TASK OBJECTIVE:
For the records below, tally every line that has the word "agent" and reply with the number alone.

ENTRIES PROVIDED:
------------------------------------------------------------------------
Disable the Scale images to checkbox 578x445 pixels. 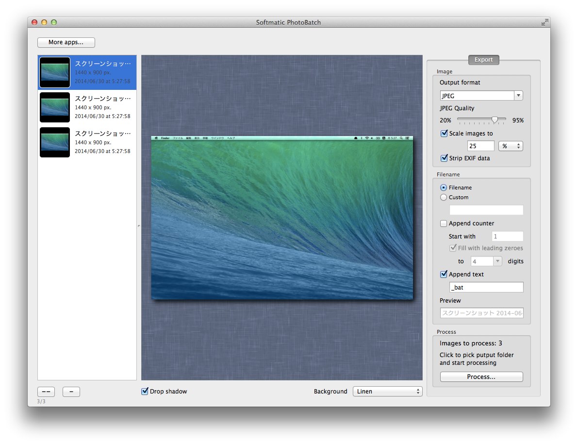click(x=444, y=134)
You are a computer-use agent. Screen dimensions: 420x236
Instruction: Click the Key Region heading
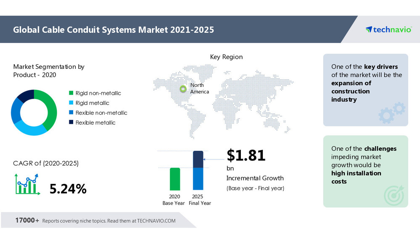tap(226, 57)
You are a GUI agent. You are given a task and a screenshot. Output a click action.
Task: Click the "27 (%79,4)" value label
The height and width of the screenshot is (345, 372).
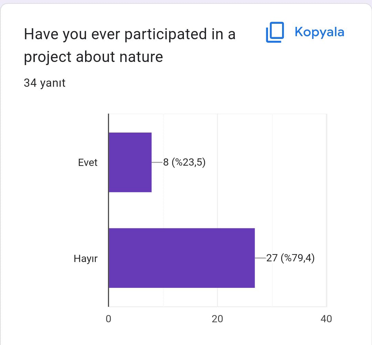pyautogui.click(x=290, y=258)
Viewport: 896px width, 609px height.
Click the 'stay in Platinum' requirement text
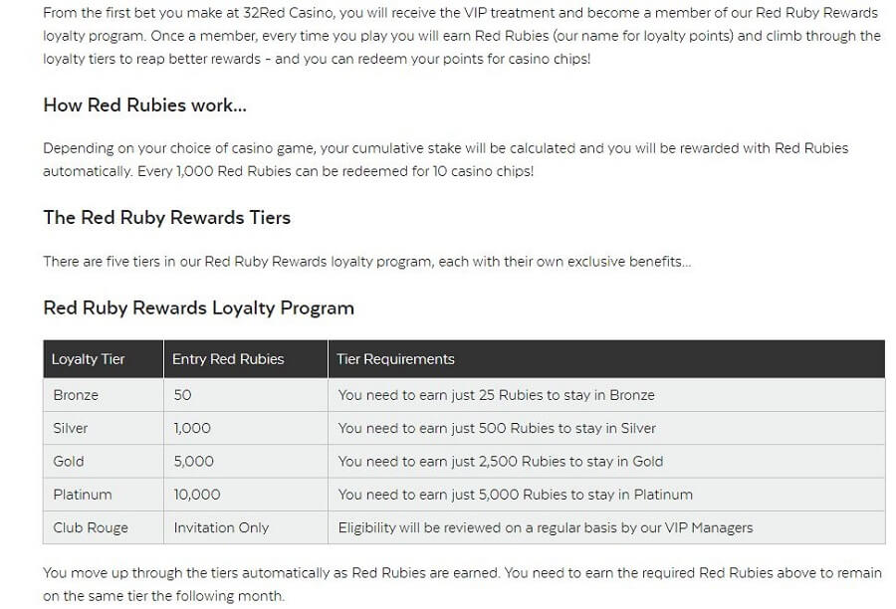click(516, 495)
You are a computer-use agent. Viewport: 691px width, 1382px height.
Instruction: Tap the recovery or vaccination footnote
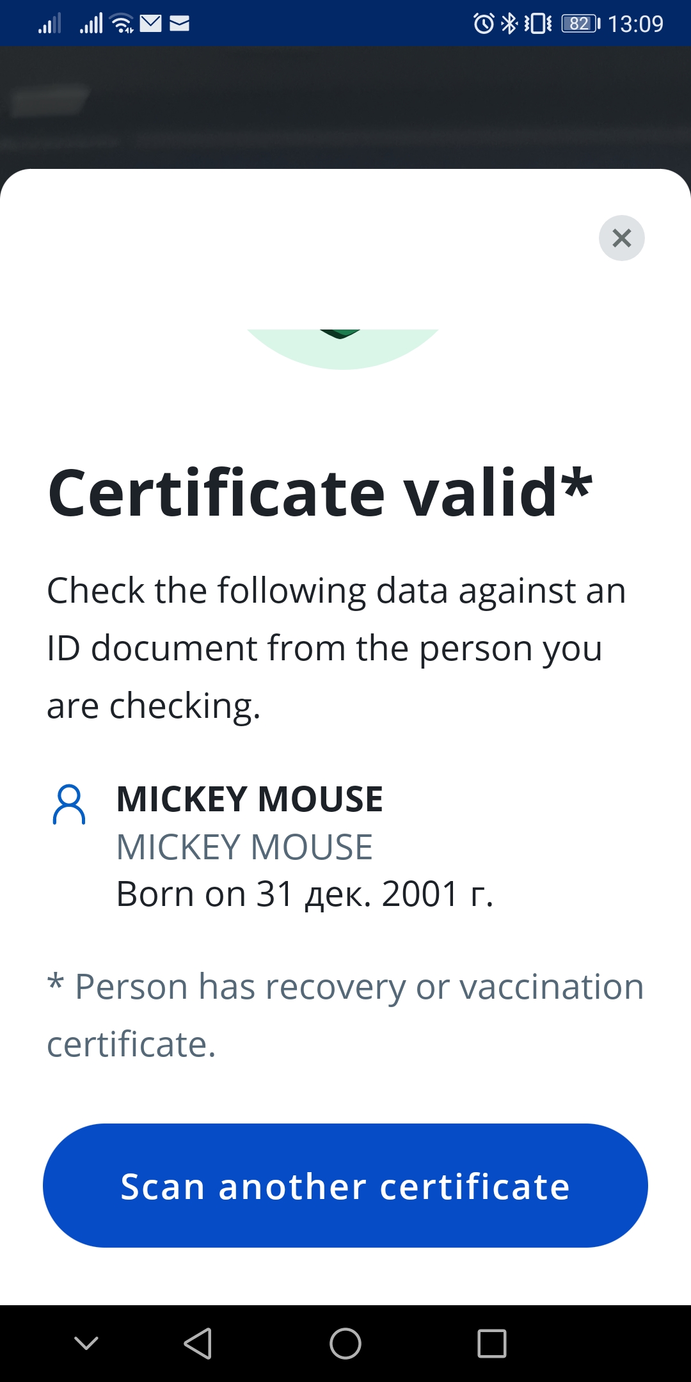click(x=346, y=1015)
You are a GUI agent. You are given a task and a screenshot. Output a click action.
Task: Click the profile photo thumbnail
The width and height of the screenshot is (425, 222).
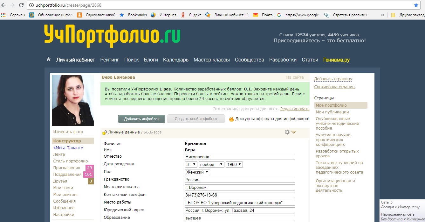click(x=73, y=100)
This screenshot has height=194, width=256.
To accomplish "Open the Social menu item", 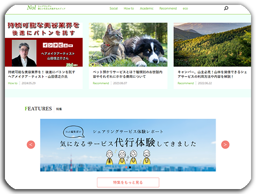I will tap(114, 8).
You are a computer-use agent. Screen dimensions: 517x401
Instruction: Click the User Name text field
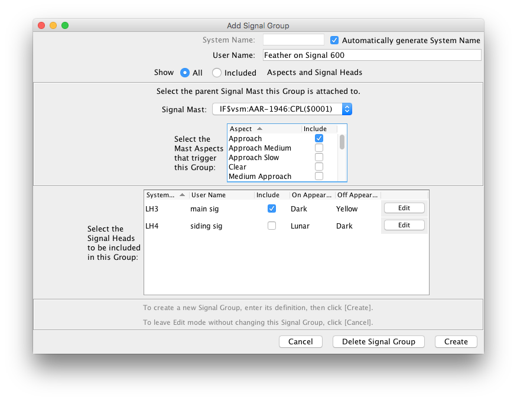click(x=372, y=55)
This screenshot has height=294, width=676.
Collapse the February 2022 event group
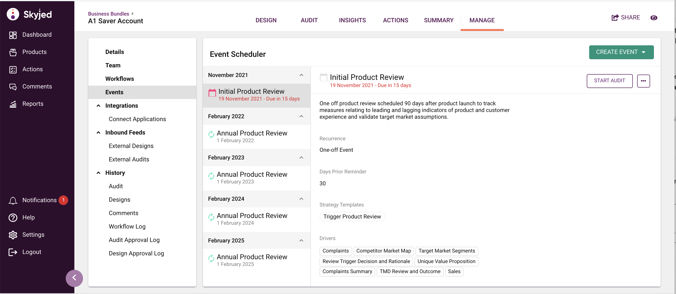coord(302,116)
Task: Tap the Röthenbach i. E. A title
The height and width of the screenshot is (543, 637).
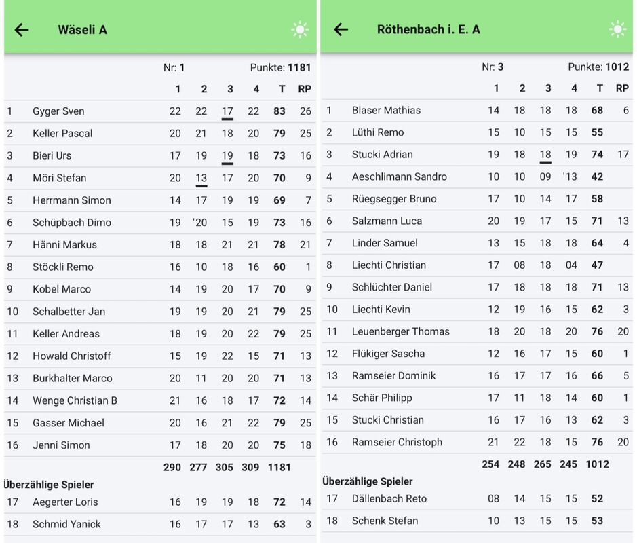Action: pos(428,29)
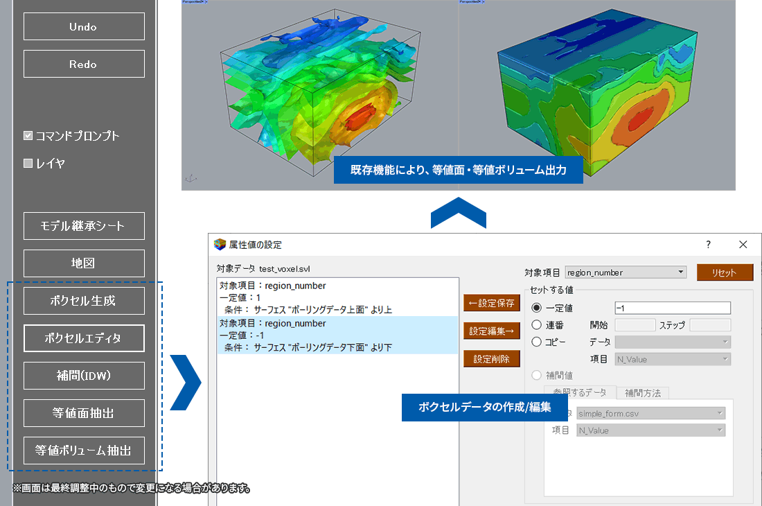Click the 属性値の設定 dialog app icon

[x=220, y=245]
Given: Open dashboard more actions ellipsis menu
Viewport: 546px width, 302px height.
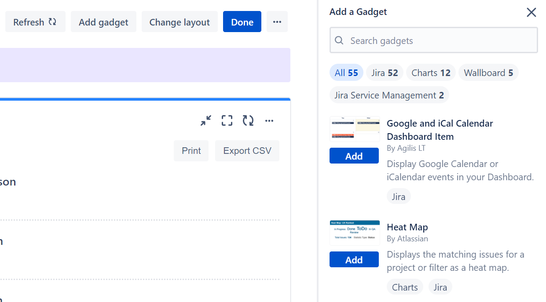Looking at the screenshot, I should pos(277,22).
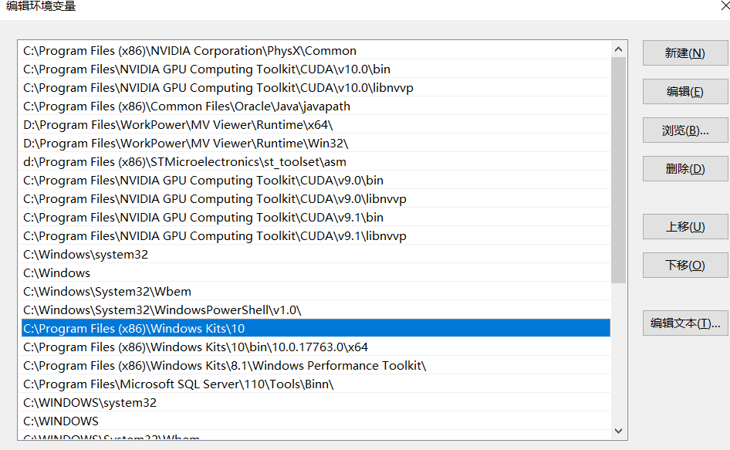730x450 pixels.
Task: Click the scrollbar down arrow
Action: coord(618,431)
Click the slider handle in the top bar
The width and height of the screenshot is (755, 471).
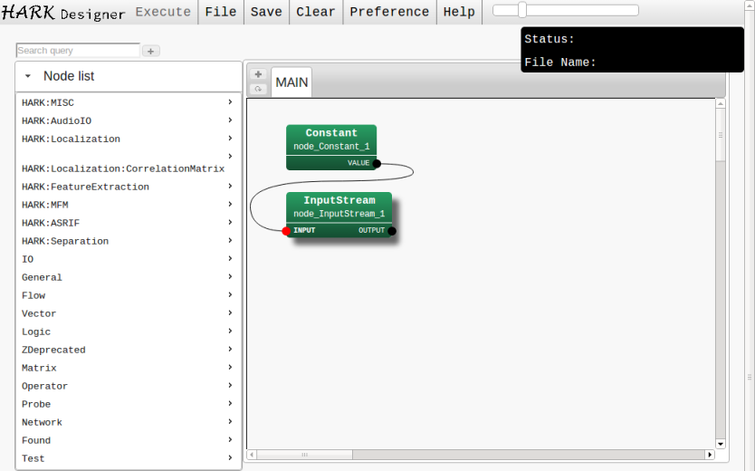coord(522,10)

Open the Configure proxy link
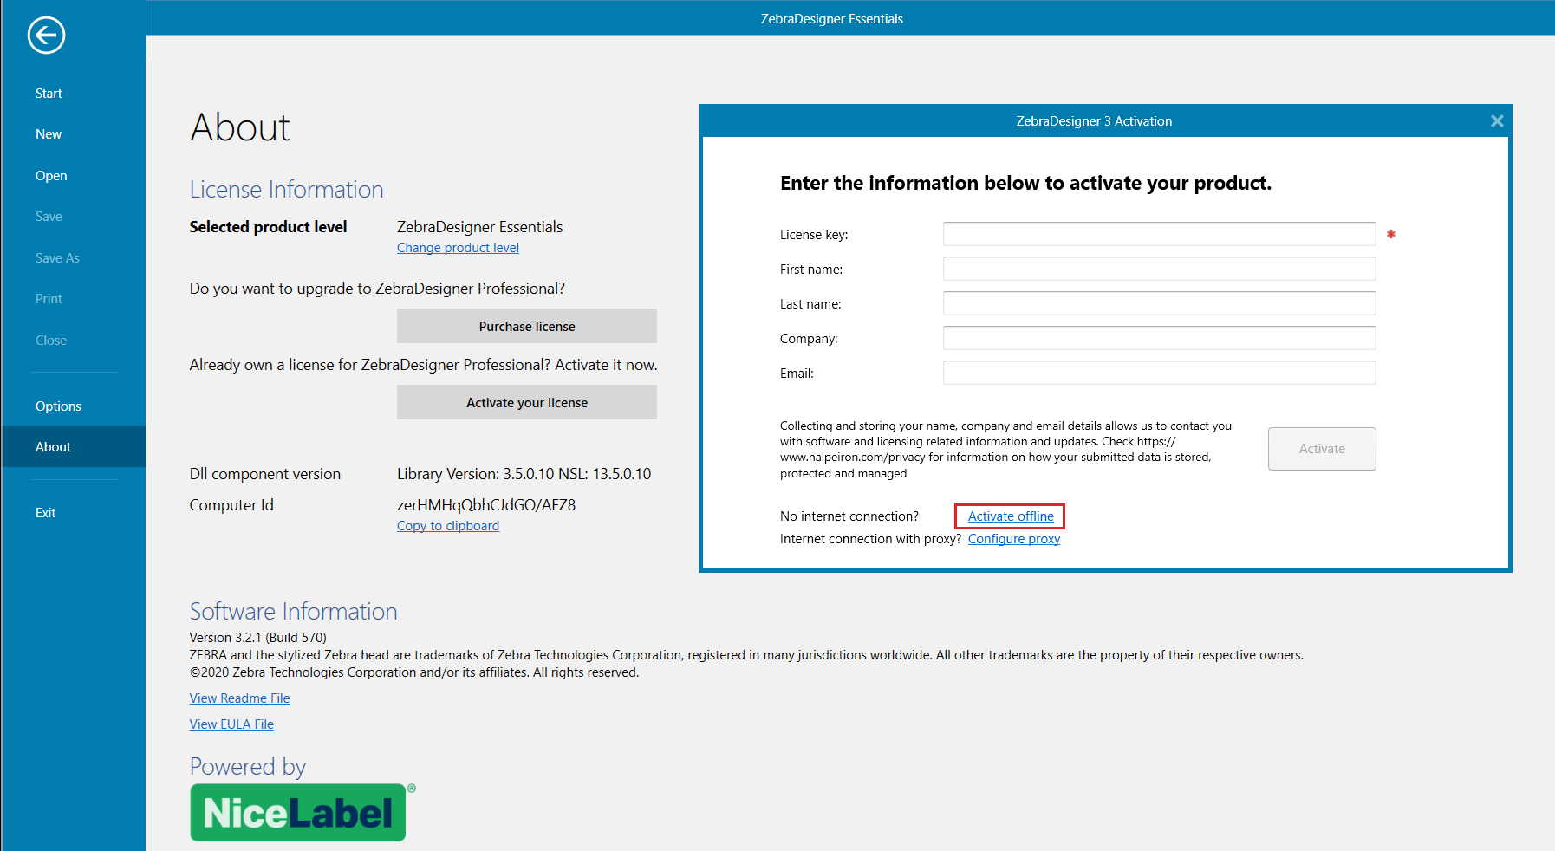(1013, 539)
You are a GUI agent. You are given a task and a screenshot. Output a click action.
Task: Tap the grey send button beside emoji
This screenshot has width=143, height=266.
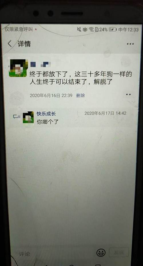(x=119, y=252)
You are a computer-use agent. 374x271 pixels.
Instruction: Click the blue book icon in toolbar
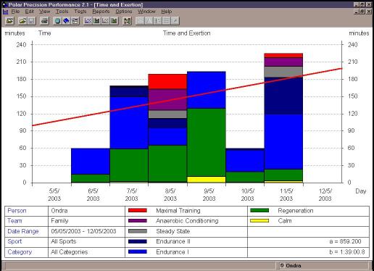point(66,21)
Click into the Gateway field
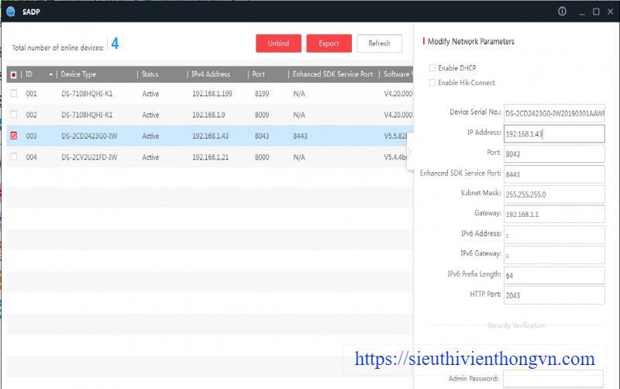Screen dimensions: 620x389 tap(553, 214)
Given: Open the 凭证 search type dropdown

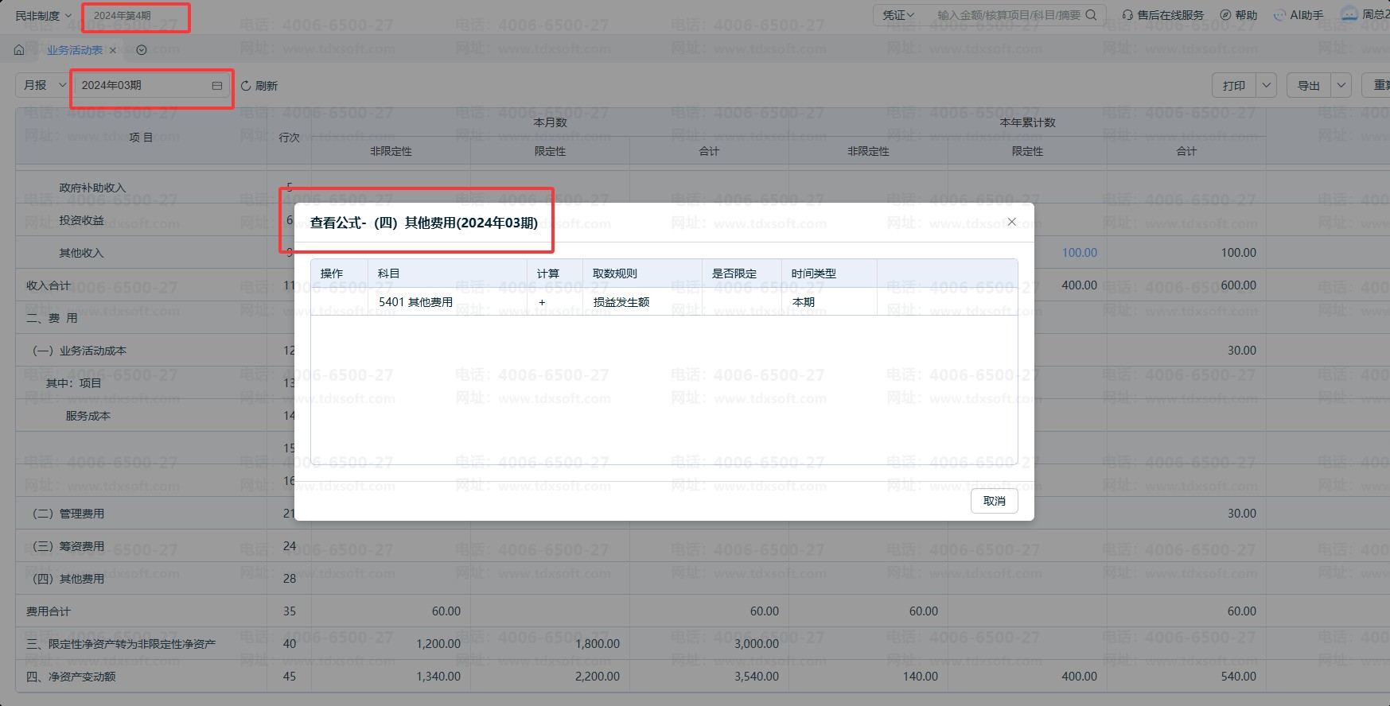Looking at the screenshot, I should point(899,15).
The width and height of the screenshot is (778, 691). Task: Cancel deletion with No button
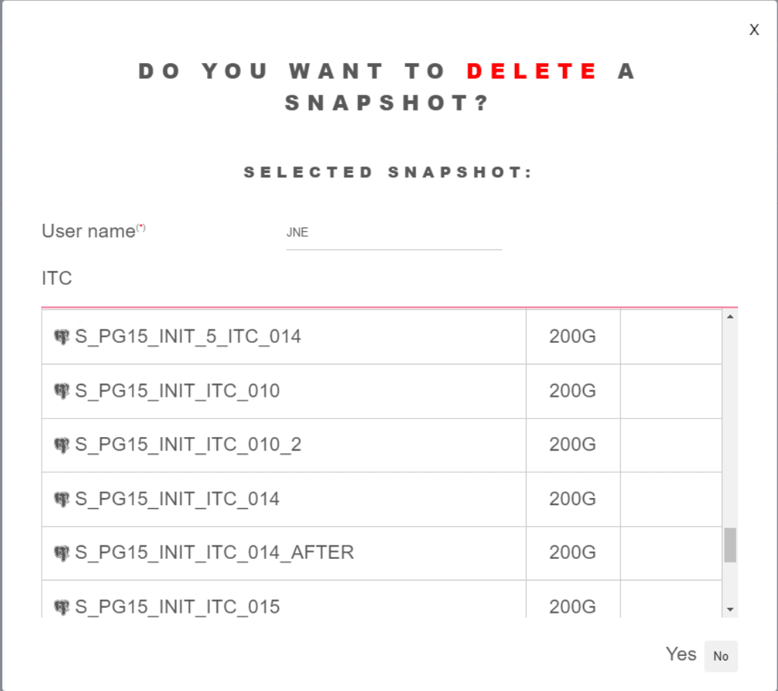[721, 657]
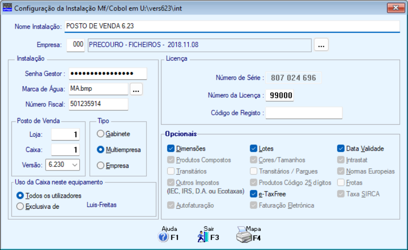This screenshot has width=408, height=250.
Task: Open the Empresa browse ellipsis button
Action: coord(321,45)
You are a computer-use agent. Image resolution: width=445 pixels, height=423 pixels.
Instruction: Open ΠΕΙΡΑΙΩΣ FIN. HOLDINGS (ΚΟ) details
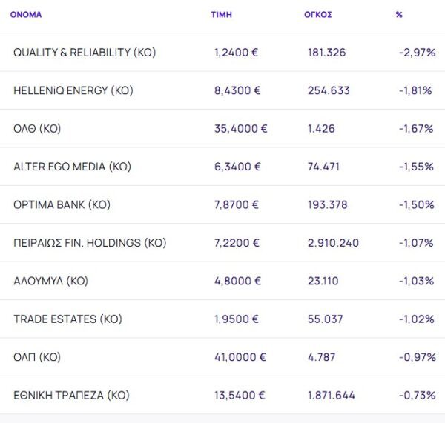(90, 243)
------------------------------------------------------------------------
ANSWER TO THIS PROBLEM:
8